Ma le permise comunque di arrivare lontano.
Marie e Pierre, infatti, iniziarono a studiare insieme per finire poi, sempre insieme, a mettere in pratica quanto avevano appreso nel tempo.
Nel 1898, scoprì un nuovo elemento: lo battezzò Polonio, in onore del luogo dove era nata. Successivamente venne fuori anche il Radio, più utile e semplice da usare rispetto al Polonio. Entrambi diventarono oggetto di approfonditi studi e di tesi della donna che oggi conosciamo e ricordiamo come Marie Curie.
La scoperta del Polonio sarà la goccia che farà traboccare il vaso, ma non immediatamente e nemmeno grazie alle mani di Marie: più di trent’anni dopo, nel 1932, il Polonio consentirà infatti a Chadwick di scoprire il neutrone, una parte fondamentale dell’atomo.
Ma fu il Radio la sua più grande scoperta, il Radio che divenne una terapia, una specie di medicina, una cura, la soluzione che salvò e salva ancora oggi la vita a numerosissime persone.
Queste scoperte le permisero di vincere nel 1911 il suo secondo Premio Nobel per la chimica e di diventare, così, l’unica donna tra le quattro persone che, ad oggi, hanno vinto più di un Nobel.
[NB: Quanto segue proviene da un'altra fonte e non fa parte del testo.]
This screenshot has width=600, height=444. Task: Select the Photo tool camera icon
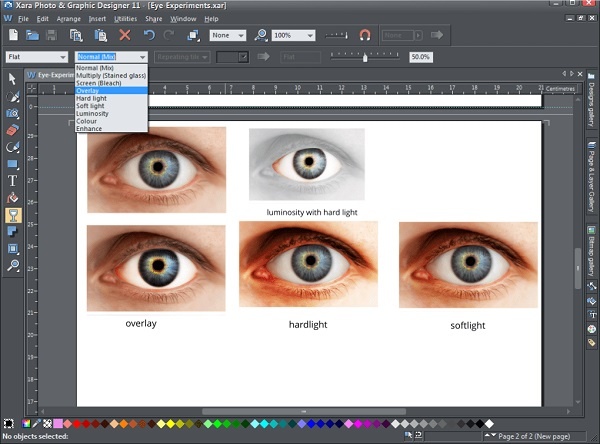pos(13,113)
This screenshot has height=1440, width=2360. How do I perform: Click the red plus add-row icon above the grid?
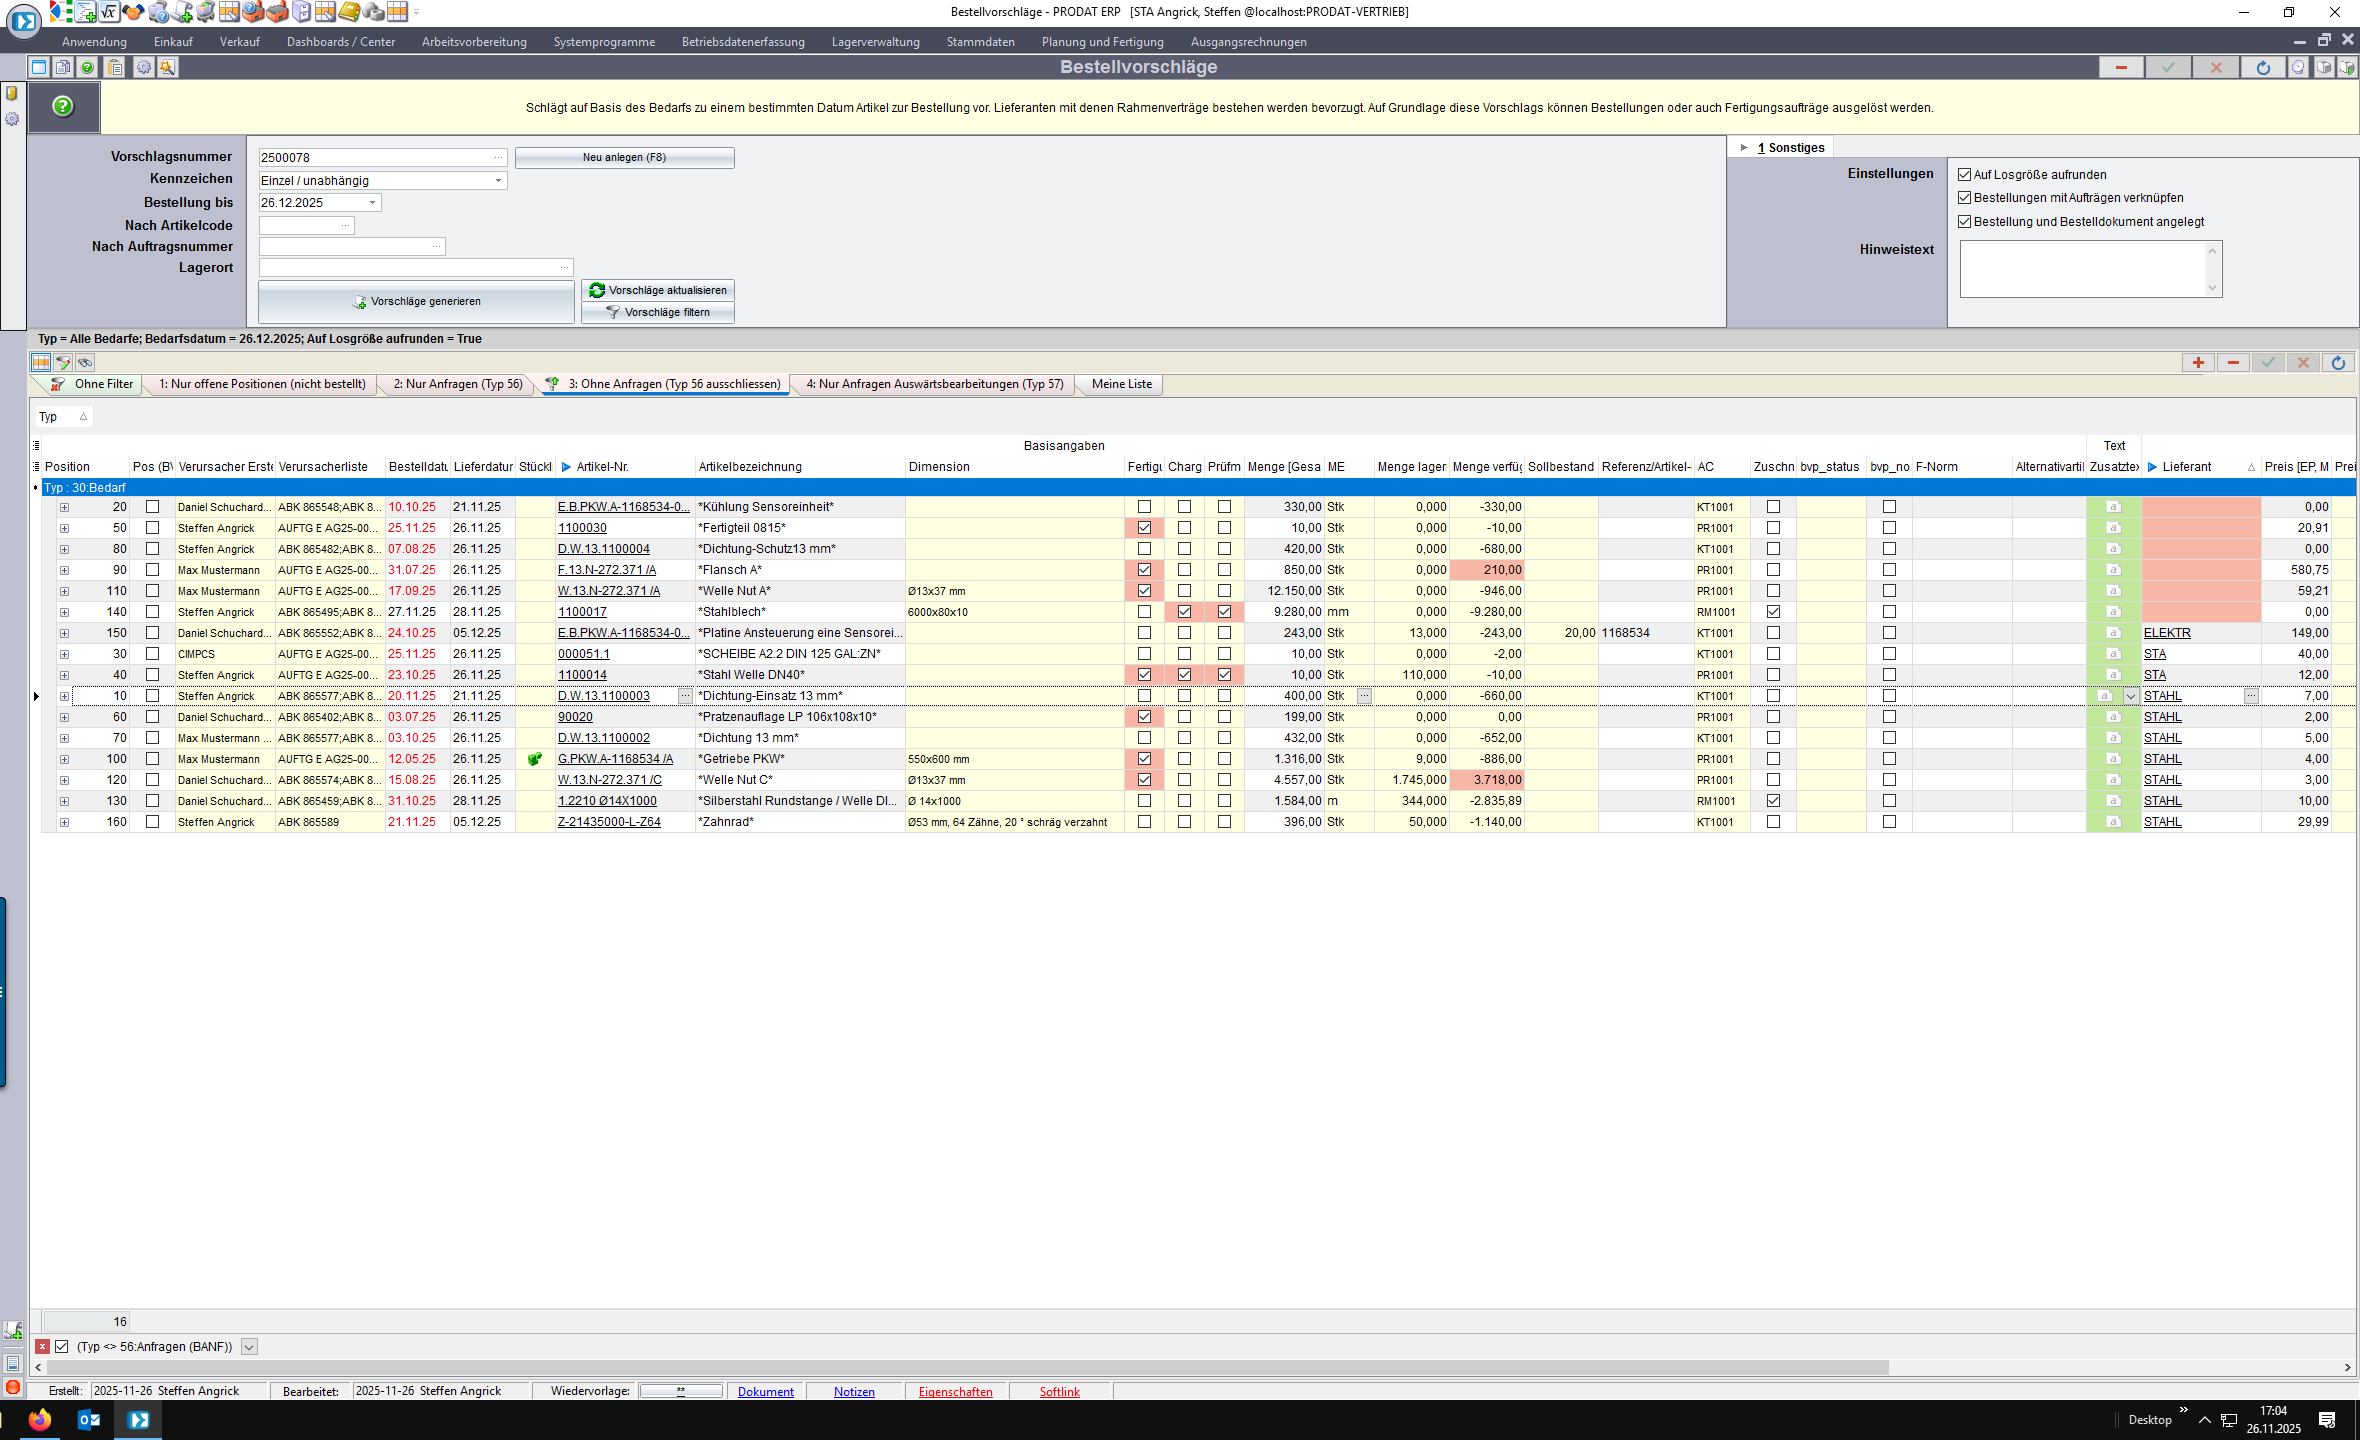pyautogui.click(x=2198, y=363)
Il primo le venne insignito otto anni prima, per la fisica, insieme a suo marito, per i loro studi sulle radiazioni.
Marie fu successivamente radiologa e docente per infermieri durante la prima guerra mondiale e fondò l’attuale Istituto Curie di radiologia a Parigi.
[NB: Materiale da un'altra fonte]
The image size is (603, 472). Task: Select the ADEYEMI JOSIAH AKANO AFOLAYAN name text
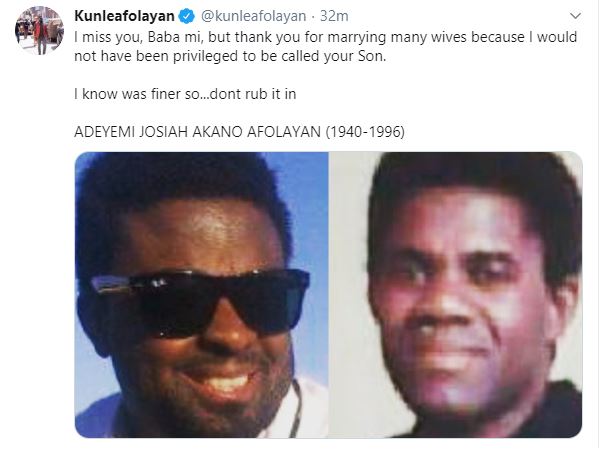(x=197, y=132)

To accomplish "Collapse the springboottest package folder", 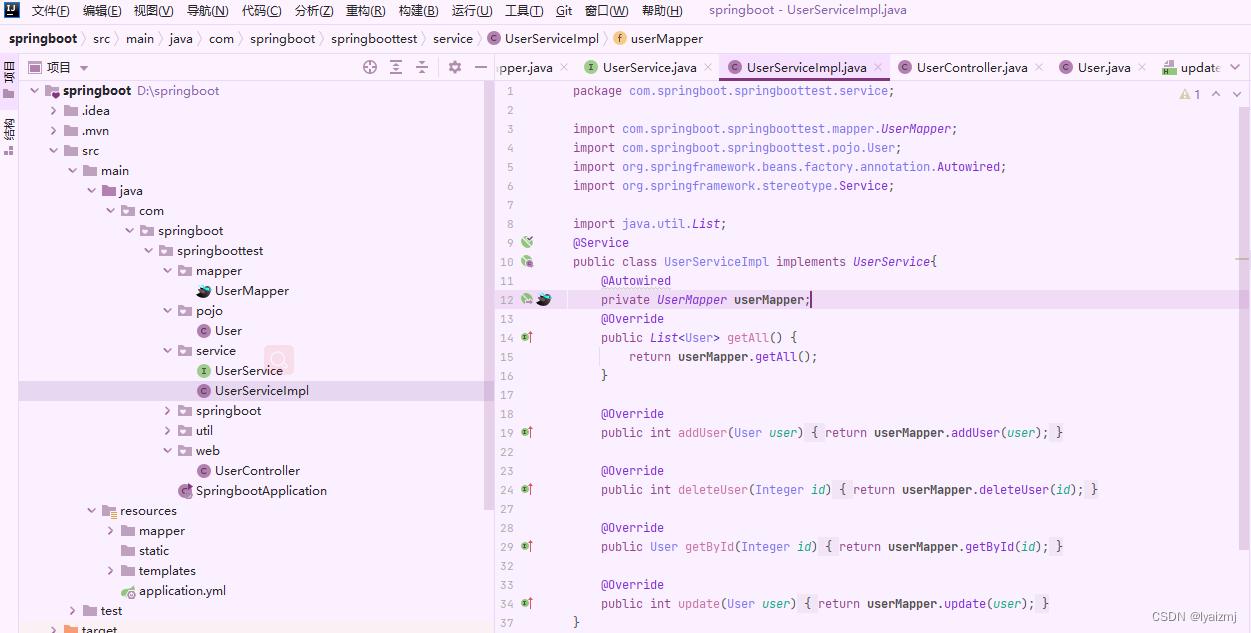I will (x=148, y=250).
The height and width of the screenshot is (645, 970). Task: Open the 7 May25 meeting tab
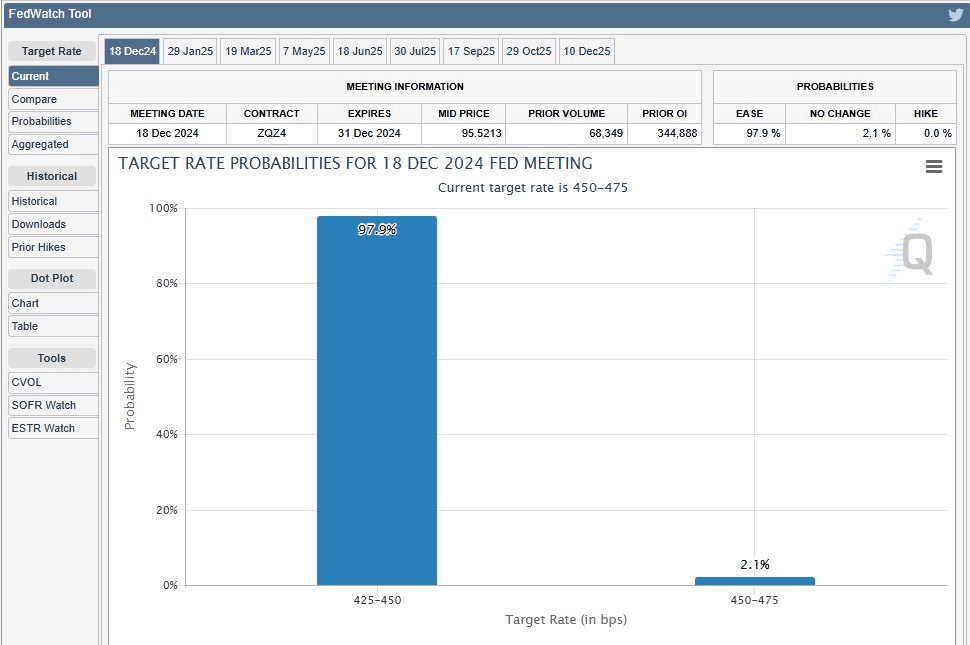(x=304, y=51)
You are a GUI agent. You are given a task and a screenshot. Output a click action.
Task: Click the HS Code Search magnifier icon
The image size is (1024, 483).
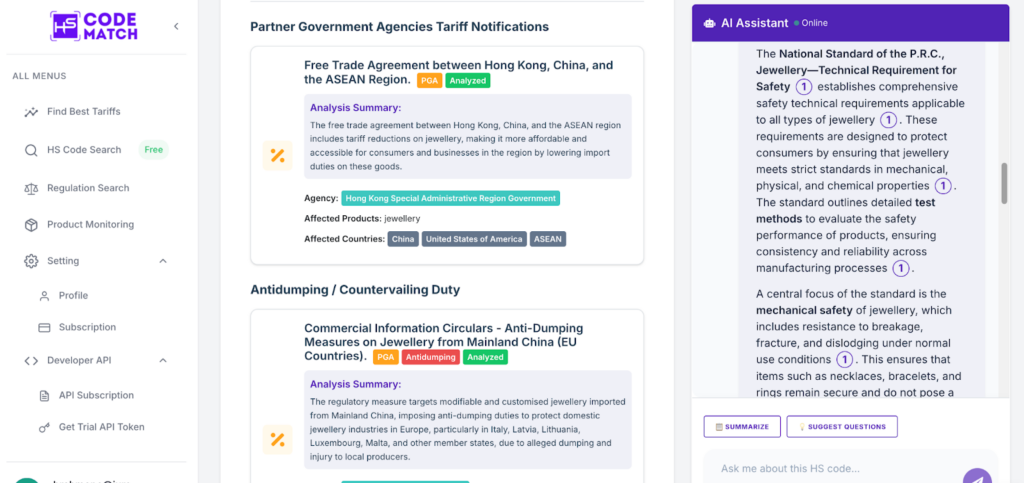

Purtroppo, la sua scoperta non fu completa: una volta scoperti gli aiuti che questo nuovo strumento potesse fornire, lei non si soffermò a chiedersi se mai potesse avere anche delle controindicazioni. Qualcuno una volta ha detto che la magia ha sempre un prezzo e credo che lo abbia anche la scienza: Marie si ammalò di anemia aplastica, con buone probabilità a causa delle troppe radiazioni alle quali fu esposta durante le cure dei suoi pazienti, inconsapevole del male che le avrebbero potuto fare, e morì il 4 luglio del 1934.
Ancora oggi, tutti i suoi documenti, fogli, taccuini, sono conservati e protetti perché considerati portatori di radiazioni.
Adesso, vorrei dedicare un ultimo saluto a Marie Curie, la donna che ci ha lasciato un patrimonio inestimabile di conoscenza, e vorrei salutarla con le sue stesse parole, parole di speranza, parole di saggezza, parole che spero siano pergamena e parabola di un futuro giusto e meraviglioso:
“Si può ritenere che, in mani criminali, il Radio possa diventare molto pericoloso: ci si può chiedere se l’umanità saprà trarre vantaggi dalla conoscenza dei segreti della Natura, se è matura per approfittarne o se questa conoscenza potrà invece essere nociva. […] i potenti esplosivi hanno permesso all’uomo di fare opere ammirevoli, ma sono stati anche usati come mezzo terribile di distruzione dai grandi criminali che trascinano i popoli verso la guerra. Sono uno di quelli che pensano, come Nobel, che l’umanità saprà trarre più benefici che danni dalle nuove scoperte.”